> **Stated goal**:
Count the lines of the records below that contain the string "perform", and give only that number.

::: Extracted entries

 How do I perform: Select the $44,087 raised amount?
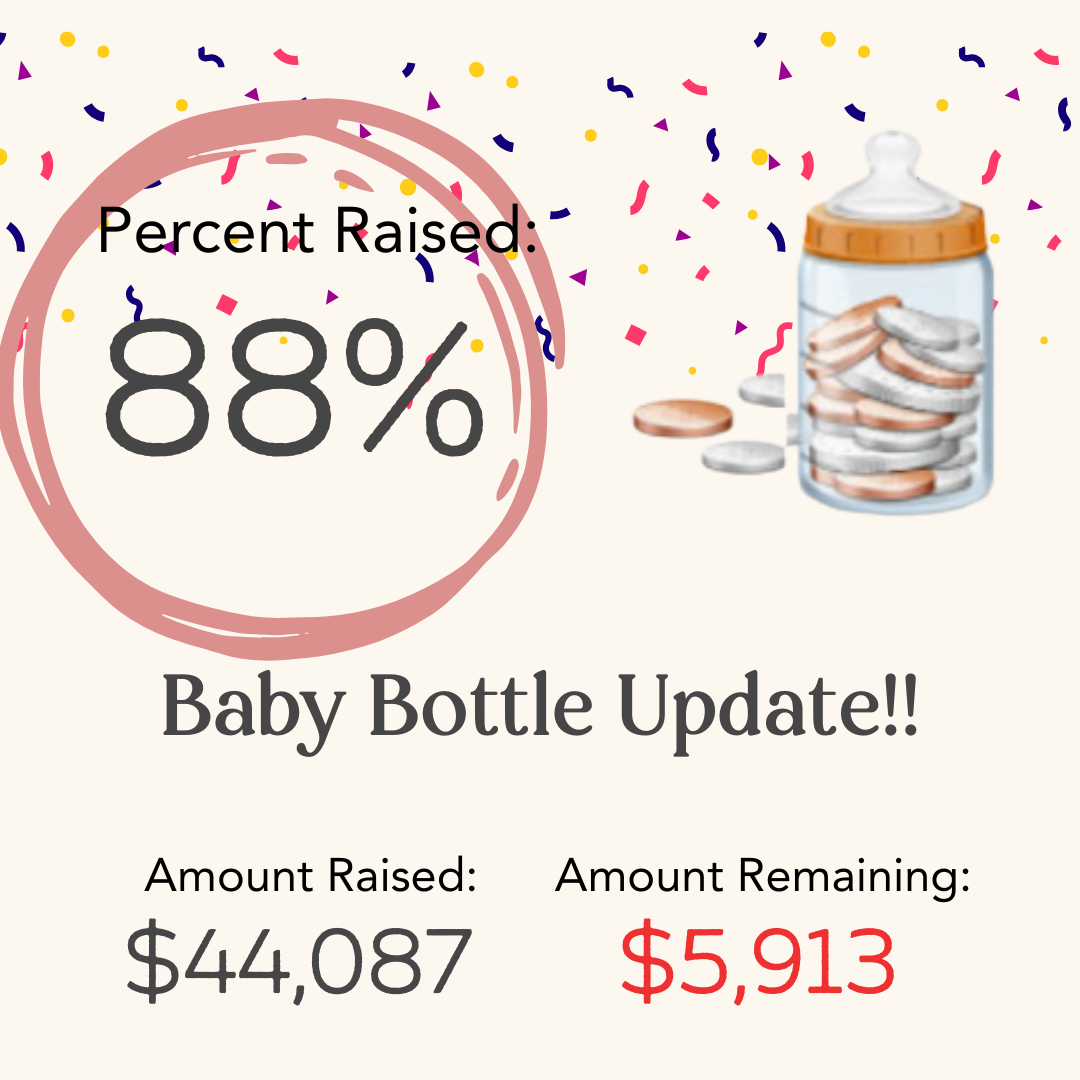(298, 962)
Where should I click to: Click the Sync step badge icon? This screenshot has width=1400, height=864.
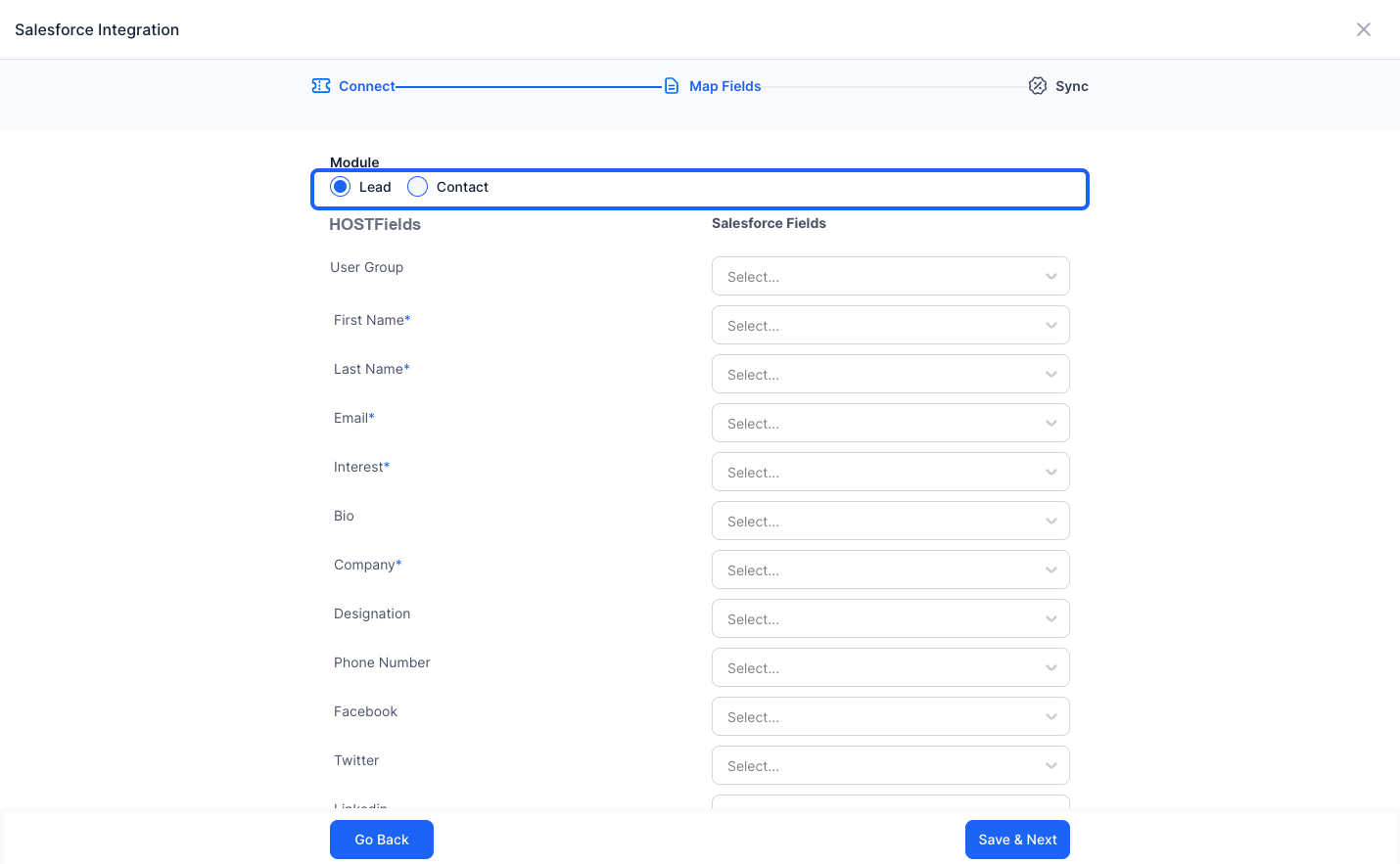[1038, 86]

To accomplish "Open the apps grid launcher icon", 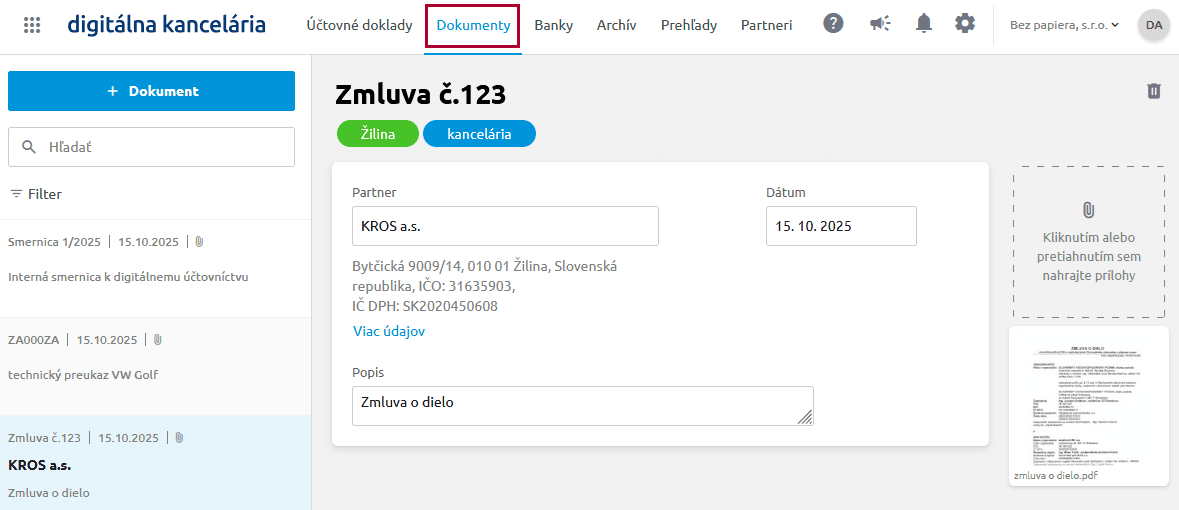I will click(32, 25).
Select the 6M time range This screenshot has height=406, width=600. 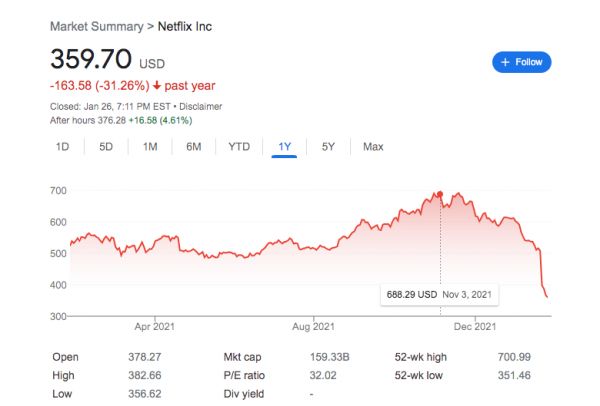click(194, 147)
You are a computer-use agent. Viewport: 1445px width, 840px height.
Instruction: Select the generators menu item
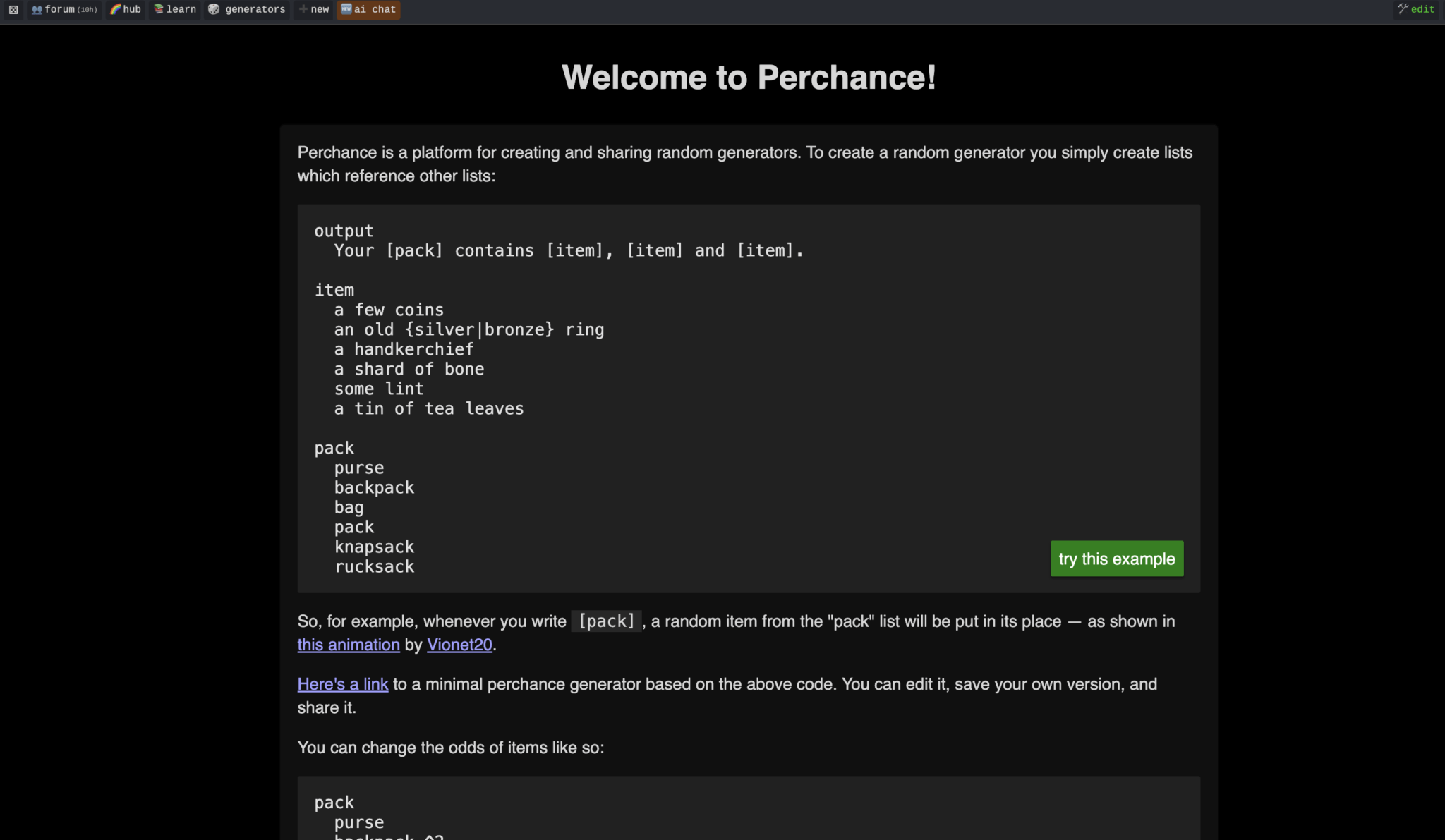[255, 9]
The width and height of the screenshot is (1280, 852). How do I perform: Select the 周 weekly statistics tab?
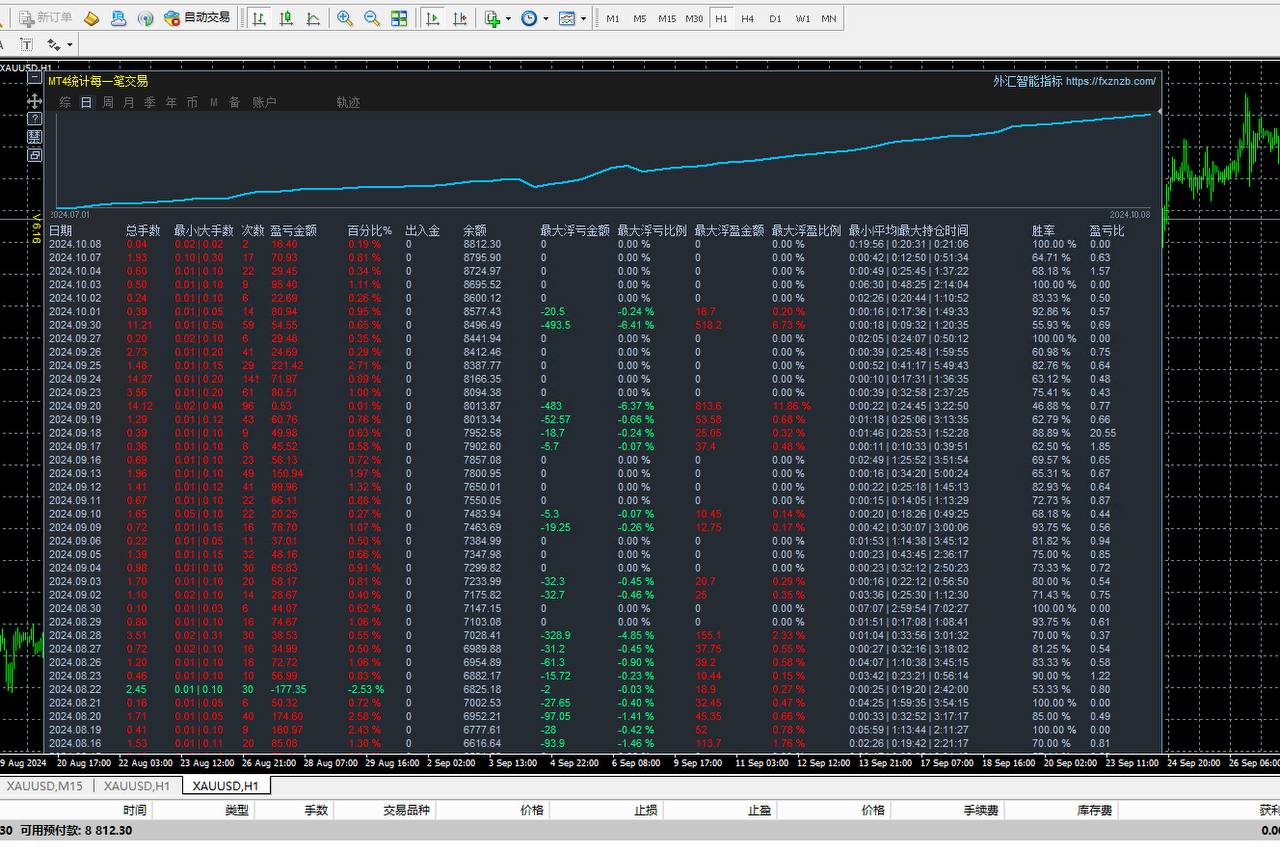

::::::

> **Answer for this exercise**:
2